How Ad Tech And Mar Tech Will Come Together (Or Not)

Managing the Data” is a column about customer and audience data strategy written by longtime AdExchanger contributor Chris O’Hara.

Gartner’s Marty Kihn recently made an argument that ad tech and mar tech would not come together, contrary to what he had predicted a few years ago. When Marty speaks about ad tech, people listen.

Like many people, when I read the headline, I thought to myself, “That makes no sense!” But those who read the article more closely understand that the disciplines of ad tech and mar tech will certainly be bound closer together as systems align – but the business models are totally incompatible.

Advertising technology and the ecosystem that supports it, both from a commercial business model perspective (percentage of media spend billed in arrears) and the strong influence of agencies in the execution process, has meant that the alignment with software-as-a-service (SaaS) marketing technology is not just an engineering problem to solve.

Marketing leaders and brands need to change the way they do their P&L and budgeting and reevaluate business process flows both internally and with outside entities such as agencies to ensure that even if the technology may be right, the execution needs to be optimal to achieve the desired results.

There are also plenty of technical hurdles to overcome to truly integrate mar tech and ad tech – most notably, finding a way to let personally identifiable information and anonymous data flow from system to system securely. While those technical problems may be overcome through great software engineering, the business model challenge is a more significant hurdle.

I remember getting some advice from AdExchanger contributor Eric Picard when we worked together some years ago. I was working at a company that had a booming ad tech business with lots of customers and a great run rate, operating on the typical ad network/agency percentage-of-spend model.

At the time, we were facing competition from every angle and getting disrupted quickly. Eric’s suggestion was to transform the company to a platform business, license our technology for a fixed monthly fee and begin to build more predictable revenues and a dedicated customer base. That would have meant parting ways with our customers who would not want to pay us licensing fees and rebuilding the business from scratch.

Not an easy decision, but one we should have taken at the time.
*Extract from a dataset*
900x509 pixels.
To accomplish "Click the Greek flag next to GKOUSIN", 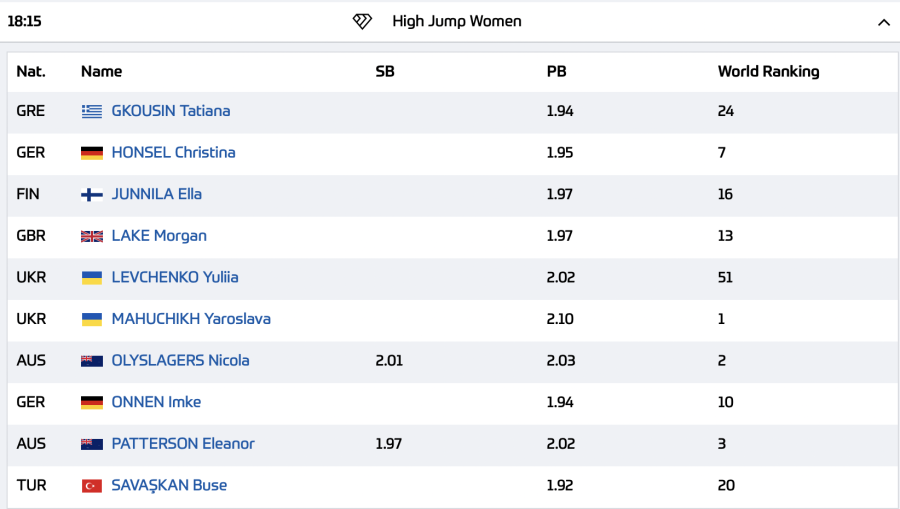I will point(92,111).

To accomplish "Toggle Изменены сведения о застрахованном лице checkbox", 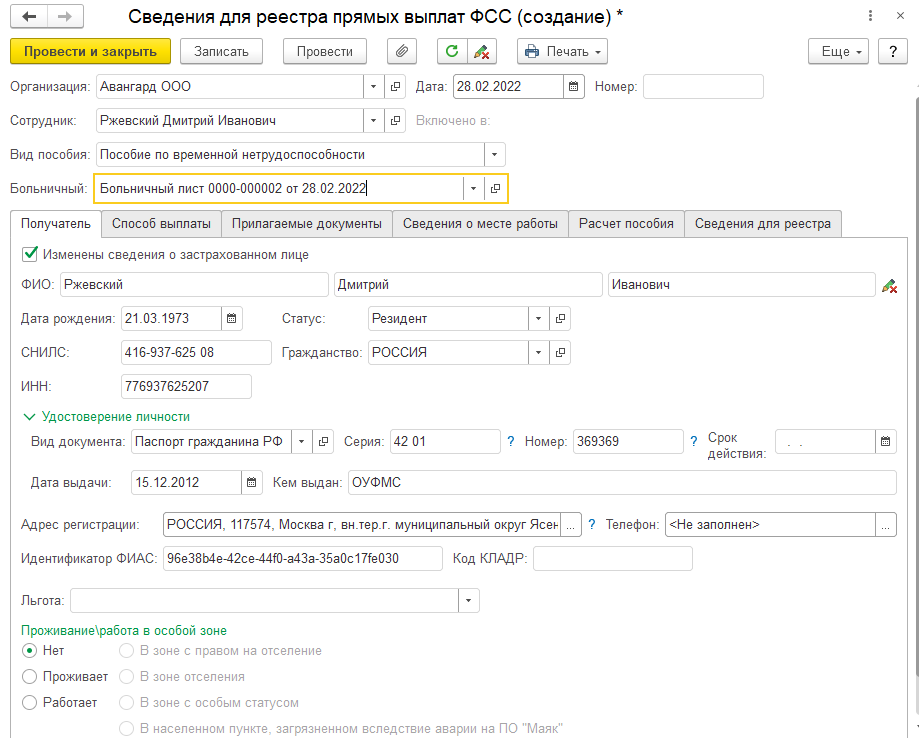I will tap(29, 254).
Eric was 100% right, but transforming a “run rate” revenue ad tech business into a SaaS business takes a lot of guts, and most investors and management didn’t sign up for that in the first place.

This is a long way of saying that Marty is right. There are tons of ad tech businesses that simply cannot transform themselves into marketing software stacks, simply because it requires complete change – from a structural financial perspective (different business model) and a people perspective (different sales skills required).

Follow Chris O’Hara (@chrisohara) and AdExchanger (@adexchanger) on Twitter.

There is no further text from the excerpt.